**How to complete this task**: What you write must be the lines from the one holding "Viewport: 1364px width, 668px" through the final line of the records below, reproduced exactly, minus the pictures.

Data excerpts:
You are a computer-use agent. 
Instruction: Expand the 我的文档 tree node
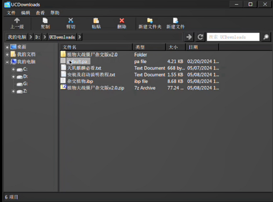7,54
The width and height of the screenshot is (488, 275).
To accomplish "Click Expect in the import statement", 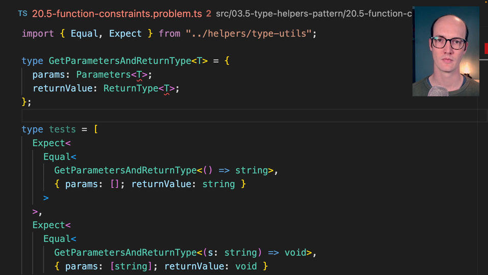I will click(x=125, y=34).
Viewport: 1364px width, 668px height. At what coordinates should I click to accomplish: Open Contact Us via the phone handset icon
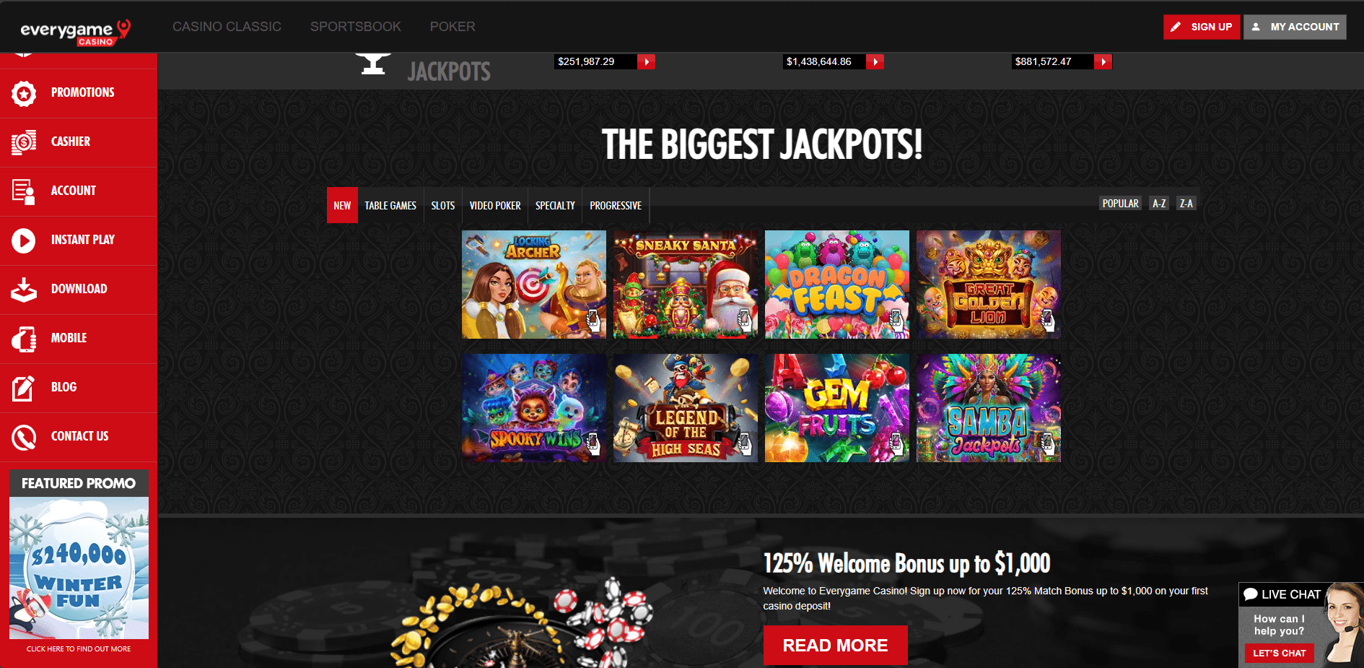pyautogui.click(x=24, y=437)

**Solution for this task**:
Viewport: 1364px width, 668px height. At what coordinates should I click to accomplish: Open Contact Us via the phone handset icon
pyautogui.click(x=24, y=437)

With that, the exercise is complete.